Overview

A leading technology company approached Klatch to collect and transcribe 3,000 hours of speech data in eight Indian languages. The objective was to produce a high-quality dataset for training speech recognition models. Klatch was assigned to collect diverse speech data from many dialects and kinds, emphasizing gender and age variety. Klatch had to ensure excellent audio quality. Data might be collected from anywhere and evaluated using standard acceptance criteria before delivery.

Client
Confidential
Industry
Internet/ Technology
Use case
Research & Development

Challenge

The primary challenge faced by Klatch was to collect a diverse and representative dataset that covered multiple dialects, domains, and demographic groups. Klatch had to check that the audio was of excellent quality and that the data was devoid of post-processing and background noise. Furthermore, Klatch collected conversational data, which was more difficult than monolingual speech data. Klatch ensured that the high-quality dataset met the standard acceptance requirements for the speech recognition model.

Solution

To address the challenge, Klatch adopted a comprehensive approach that includes numerous methods to ensure the dataset’s quality and diversity. Klatch collected speech data in eight Indian languages, emphasizing gender and age diversity. Klatch collected data from various dialects and domains, including weather, news, entertainment, health, agriculture, education, jobs, and finances. Klatch collected monolingual and conversational speech data with a focus on conversational speech. Klatch validated the data using prevalent acceptance criteria such as WER and TER.
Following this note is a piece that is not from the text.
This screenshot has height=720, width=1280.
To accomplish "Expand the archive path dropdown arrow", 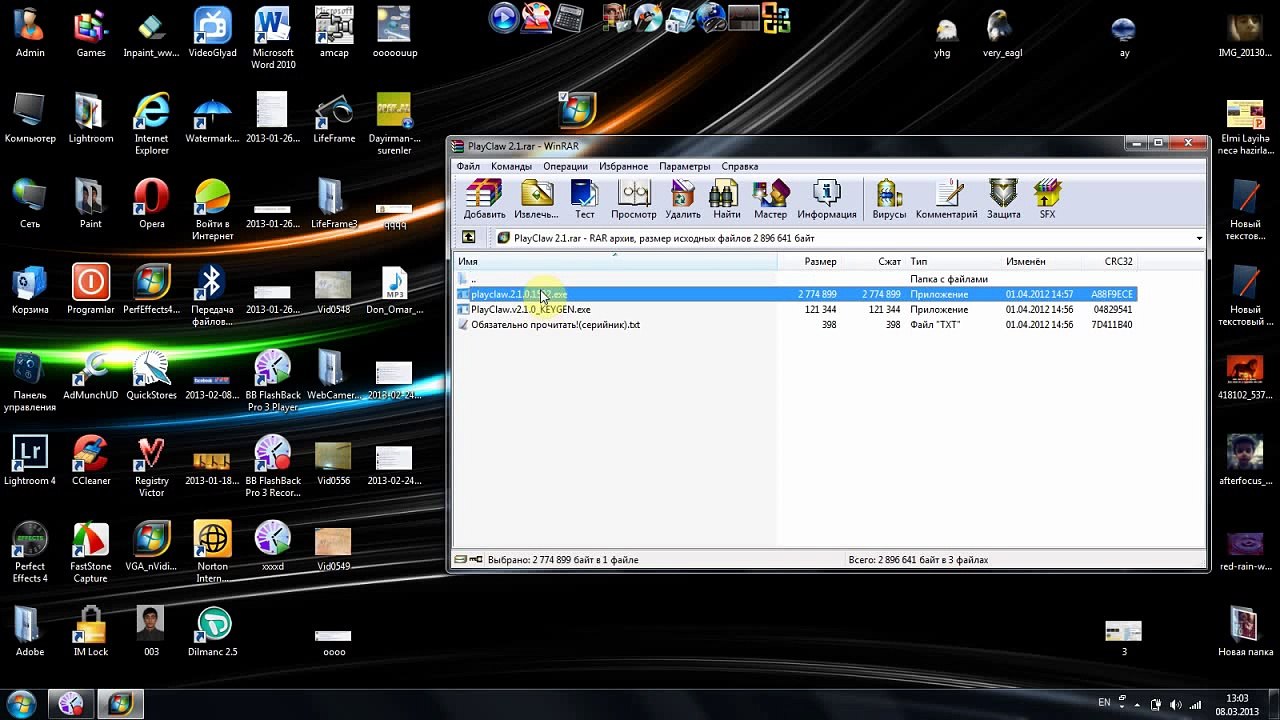I will point(1198,238).
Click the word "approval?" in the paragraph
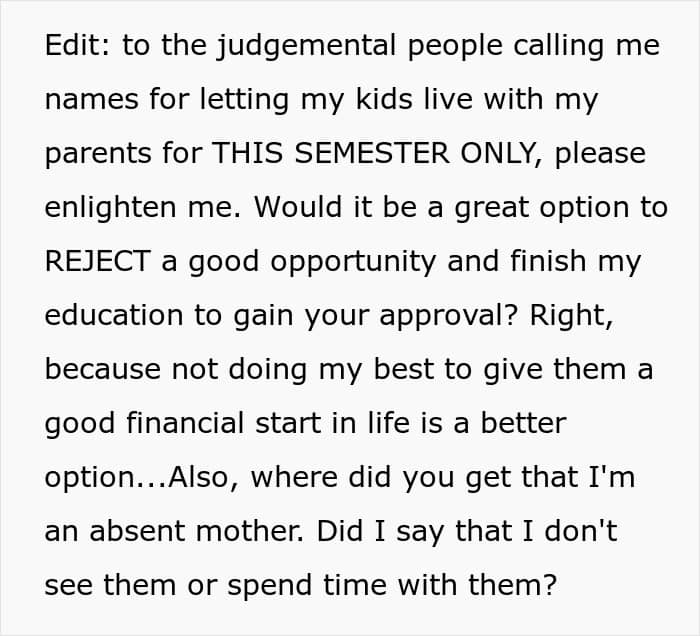Screen dimensions: 700x636 [449, 316]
The speech data were collected and transcribed by a team of experienced linguists and annotators for Klatch. The team ensured that the audio quality was high and that the data had no post-processing or background noise. The team also validated that the conversational speech data came from various sources, including narrowband and wideband recordings. The team collected data from mobile phones and landlines for multilingual conversations and used a combination of English and local languages.

Klatch also utilized a quality checklist to confirm that the dataset was high quality and matched the standard requirements. Measures to ensure correct audio segmentation, accurate transcription, low background noise, no audio clipping or distortion, and transcription from specific domains were included on the quality checklist.

Results

Klatch successfully collected and transcribed 3,000 hours of speech data in eight Indian languages. The dataset was diverse and representative, covering multiple dialects, domains, and demographic groups. The dataset comprised both monolingual and conversational speech data.

The dataset was used to train high-accuracy speech recognition models. It was also used in research, such as analyzing dialectal variances and language processing. The project assisted the client in developing speech recognition models for use in various applications such as customer service, voice assistants, and language learning. Klatch has also established itself as a major provider of data services in the speech recognition space due to the project.